If the values in the columns to be matched don't uniquely identify a row, then a cartesian product is formed in the merge. For example, notice that firestorm has two different egos, so information from heroes had to be duplicated in the merge, once for each ego.


In [ ]:
pd.merge(heroes, identities, how='inner', 
         left_on='hero', right_on='alter-ego')

Missing Values

As shown in lecture, there are a multitude of reasons why a data set might have missing values. The current implementation of Pandas uses the numpy NaN to represent these null values (older implementations even used -inf and inf). Future versions of Pandas might implement a true null value---keep your eyes peeled for this in updates! More information can be found (http://pandas.pydata.org/pandas-docs/stable/missing_data.html)[here].

Because of the specialness of missing values, they merit their own set of tools. For this lab, we will focus on detection. For replacement, see the docs.


In [ ]:
x = np.nan
y = pd.merge(heroes, teams, how='outer', on='hero')['first_season']
y

To check if a value is null, we use the isnull() method for series and data frames. Alternatively, there is a pd.isnull() function as well.

▶ [Extracted data entries]:
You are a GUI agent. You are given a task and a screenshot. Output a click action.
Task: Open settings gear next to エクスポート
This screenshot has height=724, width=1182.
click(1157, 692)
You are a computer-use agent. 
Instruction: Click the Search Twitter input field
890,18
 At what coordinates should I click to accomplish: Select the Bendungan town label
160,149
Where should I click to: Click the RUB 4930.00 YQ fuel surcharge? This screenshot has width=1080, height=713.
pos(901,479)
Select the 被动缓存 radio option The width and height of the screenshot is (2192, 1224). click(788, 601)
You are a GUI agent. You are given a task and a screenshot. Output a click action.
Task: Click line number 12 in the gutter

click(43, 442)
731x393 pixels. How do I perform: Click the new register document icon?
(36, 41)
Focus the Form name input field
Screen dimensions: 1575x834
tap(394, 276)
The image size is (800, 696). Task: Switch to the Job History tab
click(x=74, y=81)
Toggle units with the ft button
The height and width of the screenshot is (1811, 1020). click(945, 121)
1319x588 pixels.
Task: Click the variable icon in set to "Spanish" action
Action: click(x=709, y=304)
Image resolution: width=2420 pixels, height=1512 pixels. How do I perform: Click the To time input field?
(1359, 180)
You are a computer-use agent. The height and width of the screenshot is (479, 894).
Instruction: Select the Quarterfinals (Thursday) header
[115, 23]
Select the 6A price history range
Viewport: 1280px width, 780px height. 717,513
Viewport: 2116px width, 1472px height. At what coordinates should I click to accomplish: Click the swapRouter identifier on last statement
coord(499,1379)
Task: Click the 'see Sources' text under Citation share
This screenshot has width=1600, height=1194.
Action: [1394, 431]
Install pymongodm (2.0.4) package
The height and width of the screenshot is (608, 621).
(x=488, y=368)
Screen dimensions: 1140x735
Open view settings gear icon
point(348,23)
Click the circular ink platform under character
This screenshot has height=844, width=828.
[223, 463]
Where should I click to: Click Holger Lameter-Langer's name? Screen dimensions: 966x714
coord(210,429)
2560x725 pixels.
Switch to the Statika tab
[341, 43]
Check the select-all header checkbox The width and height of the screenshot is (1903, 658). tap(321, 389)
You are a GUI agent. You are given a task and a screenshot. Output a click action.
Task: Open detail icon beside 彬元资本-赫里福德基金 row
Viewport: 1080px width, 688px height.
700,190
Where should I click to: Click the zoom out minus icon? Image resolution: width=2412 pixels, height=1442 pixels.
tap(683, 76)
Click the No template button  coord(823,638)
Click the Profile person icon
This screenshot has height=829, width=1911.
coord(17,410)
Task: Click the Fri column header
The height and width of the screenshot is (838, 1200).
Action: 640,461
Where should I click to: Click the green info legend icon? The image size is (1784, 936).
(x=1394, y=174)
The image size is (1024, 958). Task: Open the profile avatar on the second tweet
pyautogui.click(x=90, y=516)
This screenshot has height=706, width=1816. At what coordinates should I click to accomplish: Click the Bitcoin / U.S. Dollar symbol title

▶ [Set task]: Translate this sentence from the text on pandas merges and missing values into Spanish: "Because of the specialness of missing values, they merit their own set of tools."

▶ [Written answer]: Debido a lo especiales que son los valores faltantes, merecen su propio conjunto de herramientas.